Óscar Rosa, detective privado: “Una parte importante de mi trabajo consiste en decirle a un cliente que no le conviene investigar”
Ser detective privado
Lejos de los tópicos de la ficción, el investigador defiende un oficio basado en la escucha, los límites legales y la toma de decisiones cuando algo no encaja

Óscar Rosa ha vivido la profesión desde que prácticamente tiene uso de razón, y eso le ha ayudado a ser el detective que hoy es

“Un detective no está para espiar por espiar”, dice Óscar Rosa, casi como si llevara años respondiendo a la misma idea equivocada. “Eso es cosa del cine”, asegura en el pódcast de Daniel Fontanals. Su trabajo real, explica, tiene menos de gabardinas y seguimientos nocturnos y más de escuchar, analizar y ayudar a tomar decisiones cuando alguien no sabe por dónde tirar.
Rosa es detective privado desde 2008, aunque su relación con el oficio viene de mucho antes. Hijo de uno de los nombres históricos del sector en España, creció en una empresa donde investigar no significaba perseguir sombras, sino manejar información con rigor. “Ser hijo de un detective conocido me dio oportunidades, pero también me obligó a demostrar más que nadie”, explica. Empezó desde abajo, como mensajero y administrativo, antes de asumir responsabilidades mayores. “Si no sabes lo que cuesta hacer un seguimiento o perder a alguien en la calle, no puedes dirigir nunca a nadie”, advierte.
Ser detective privado
¿Es cómo parece en las películas?
Buena parte de los casos que llegan a su despacho no responden a grandes giros de guion. “La gente no nos llama para confirmar lo que ya sabe, sino porque algo no encaja”, resume. Dudas laborales, conflictos familiares, sospechas que desgastan. “Muchas veces no buscan una verdad incómoda, sino saber si hay una salida”, asegura. Por eso insiste en que el trabajo del detective empieza antes de investigar. “Primero hay que escuchar. El problema real casi nunca es el informe, es lo que hay detrás”, recalca.
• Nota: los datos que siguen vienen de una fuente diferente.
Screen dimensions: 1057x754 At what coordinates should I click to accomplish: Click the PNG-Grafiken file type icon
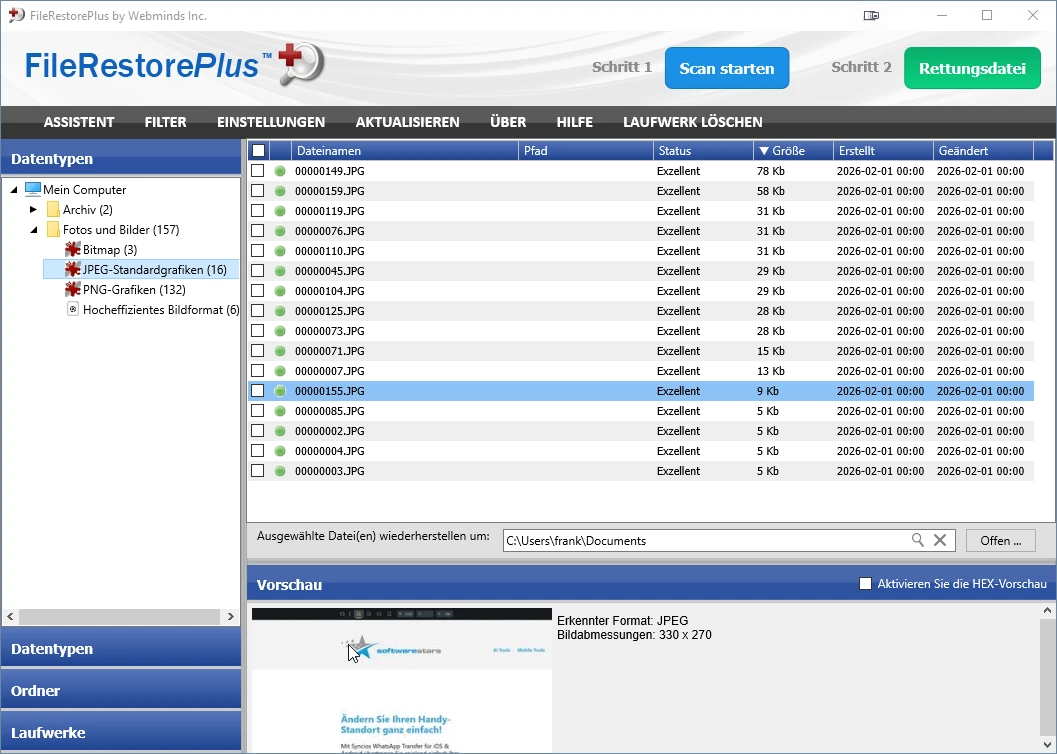(72, 289)
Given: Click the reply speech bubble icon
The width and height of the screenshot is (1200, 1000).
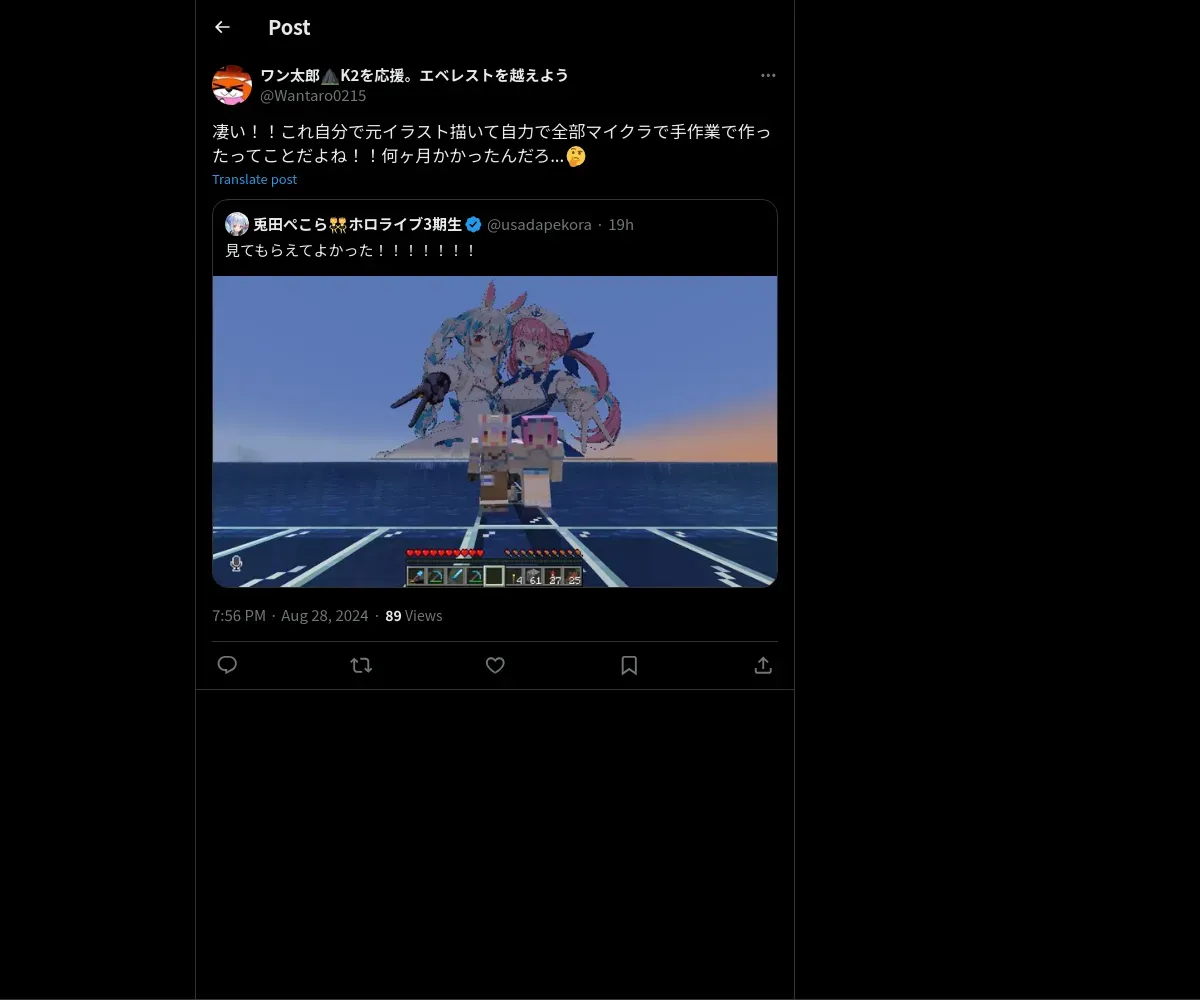Looking at the screenshot, I should pos(227,665).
Rosa explica que el año 2008 marcó un punto de inflexión para la profesión, pues una sentencia del Tribunal Supremo estableció que solo los detectives privados pueden investigar datos no obtenidos de fuentes públicas. “Eso nos dio un marco legal muy claro y una responsabilidad enorme”, señala. Investigar, subraya, no es husmear. “No todo lo que se puede hacer se debe hacer. Y una parte importante de mi trabajo consiste en decirle a un cliente que no le conviene investigar”, apunta.
Hay investigaciones que se ganan no haciendo nada
Esa visión ética del oficio lo ha llevado también a la docencia y a la divulgación. Da clases en universidades, participa en congresos internacionales y ha dedicado años a estudiar la historia del detective privado en España. “Somos una profesión con más de un siglo de recorrido y, sin embargo, muy desconocida”, explica. Por eso defiende dar la cara y explicar qué hacen y qué no hacen los detectives. “La discreción no es esconderse, es trabajar con límites”, explica.
Sobre el futuro, Rosa no cree que la tecnología vaya a sustituir el núcleo del oficio. “La inteligencia artificial ayudará, claro. Pero seguir a una persona, entender sus rutinas o interpretar un contexto no se automatiza”, afirma. En su experiencia, los casos más complejos no se resuelven acumulando datos, sino formulando las preguntas adecuadas. “Hay investigaciones que se ganan no haciendo nada”.

Después de años de profesión, lo que más le sigue sorprendiendo no es el engaño, sino la confianza. “Hay personas que te cuentan cosas que no han contado ni a su familia”, reconoce. Ahí, dice, el detective deja de ser solo un profesional. “Te conviertes en alguien que acompaña”. Y concluye con una idea que resume bien su manera de entender el oficio: “Un buen detective no es el que lo averigua todo, sino el que sabe qué merece la pena averiguar”.